The MHRA is seeking input on identifying new uses for an existing drug in another indication, or creating novel combinations and sees it as "an emerging and dynamic field of drug development."
European regulators are starting to catch up with the new challenges of repurposing old products. A Brussels meeting that brought together national experts this month reviewed how to deal with the growing practice of repurposing established medicines and active substances. As the European Commission said in introducing the discussion, "The repurposing of established medicines or active substances can allow the marketing of the established medicines for a new indication. Such developments can be important to provide new therapies and therefore contribute to the access to medicines for patients."
So important is it that the UK Medicines and Healthcare products Regulatory Agency (MHRA) has been working on the subject for months now. It describes repurposing (or repositioning, reformulating, or re-profiling, which it defines as identifying a new use for an existing drug in another indication, or creating novel combinations) as "an emerging and dynamic field of drug development."
This "new-for-old" approach can speed up development for treatments for unmet needs, while cutting costs and risks, because it relies on compounds that have already been tested in humans and have often demonstrated an acceptable level of safety and tolerability. But it raises questions for regulators, and MHRA is seeking views on how those questions might be answered, and how valuable work in this field might be best promoted.
There are some regulatory routes already available in Europe that might incentivise such development – in principle at least. The basic 2001 EU directive on drug authorization makes specific provision for the grant of one year of data exclusivity when an application is filed for a new therapeutic indication for a well-established substance, as long as significant pre-clinical or clinical studies have been carried out in relation to the new indication. The MHRA remarks that this provision has been under-utilized, at least in the UK – speculating that this could be due to either the lack of benefits to the pharmaceutical industry, or more simply to a perceived lack of benefits.
The pediatric-use marketing authorizations introduced by the EU's 2006 regulation can confer data and market protection for development of already authorized products which are no longer covered by patent or supplementary protection certificate protection, but this too has been used only rarely.
The EU orphan drug designation created in 2000 offers as much as includes a 10-year period of market exclusivity for medicines intended for small numbers of patients, and this provision has seen many established drugs given orphan designation in a 're-purposed' setting, including ibuprofen solution for patent ductus arteriosus, ciclosporin inhaled for graft rejection after lung transplantation, or heparin for treatment of idiopathic pulmonary fibrosis.
There are also initiatives such as new models for translational research and drug repositioning based on three-way partnerships between public funders, the pharmaceutical industry and academic investigators (the UK Medical Research Council and the US National Center for Advancing Translational Sciences at NIH are examples) which can provide academic researchers with access to clinical and preclinical compounds for new research into disease mechanisms and potential therapeutic interventions.

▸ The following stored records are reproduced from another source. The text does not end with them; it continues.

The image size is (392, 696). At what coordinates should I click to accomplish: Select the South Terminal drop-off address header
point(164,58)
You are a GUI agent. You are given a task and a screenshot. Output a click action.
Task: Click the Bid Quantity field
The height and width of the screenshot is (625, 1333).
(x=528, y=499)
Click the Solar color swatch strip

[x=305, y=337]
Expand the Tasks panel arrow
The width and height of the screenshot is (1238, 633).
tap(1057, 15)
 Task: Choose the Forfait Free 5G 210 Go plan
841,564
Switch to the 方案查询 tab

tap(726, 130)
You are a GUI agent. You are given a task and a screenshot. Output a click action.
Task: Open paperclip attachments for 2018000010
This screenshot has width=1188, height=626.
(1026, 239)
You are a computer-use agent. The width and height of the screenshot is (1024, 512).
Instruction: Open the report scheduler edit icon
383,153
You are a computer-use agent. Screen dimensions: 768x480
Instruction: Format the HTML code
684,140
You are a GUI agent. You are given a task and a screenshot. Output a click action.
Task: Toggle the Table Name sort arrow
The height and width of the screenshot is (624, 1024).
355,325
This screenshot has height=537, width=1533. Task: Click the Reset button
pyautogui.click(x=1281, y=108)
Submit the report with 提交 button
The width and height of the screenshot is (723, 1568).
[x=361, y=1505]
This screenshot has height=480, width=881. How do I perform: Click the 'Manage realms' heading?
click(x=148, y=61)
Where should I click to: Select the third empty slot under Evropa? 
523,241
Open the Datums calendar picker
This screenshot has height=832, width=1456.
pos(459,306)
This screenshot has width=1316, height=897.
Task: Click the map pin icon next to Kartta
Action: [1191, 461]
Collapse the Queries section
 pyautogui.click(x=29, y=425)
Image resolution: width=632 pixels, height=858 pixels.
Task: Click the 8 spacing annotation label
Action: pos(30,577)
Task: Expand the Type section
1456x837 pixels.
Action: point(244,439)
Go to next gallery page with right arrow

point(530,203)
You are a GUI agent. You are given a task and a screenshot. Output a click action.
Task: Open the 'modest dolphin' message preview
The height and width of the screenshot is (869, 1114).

But this type of research is relatively under-resourced, says MHRA, depending mostly on academic units and medical research charities, and where medicines are used off-label based on published evidence of safety and efficacy, information on the optimal use in the 'off-label' condition is not included in summary of product characteristics or the patient information leaflet.
So MHRA raises the question of whether there is a need to establish specific legal or regulatory terminology and definitions. It also inquires as to the barriers to re-purposing that industry or non-profit organisations may face in terms of the development programme or adding new indications to existing marketing authorizations. Is there a need for new regulatory incentives or pathways that could support industry and non-profit organizations, and are there disease areas that need specific support, it is asking.
EU member states will be giving thought to the matter over coming weeks and months, and although this is not a public consultation, there is an obvious opportunity here for anyone with an interest in the subject to make their views known… and even more valuably, because this is at a very early policy stage, where the chances of influencing the outcome are all the greater.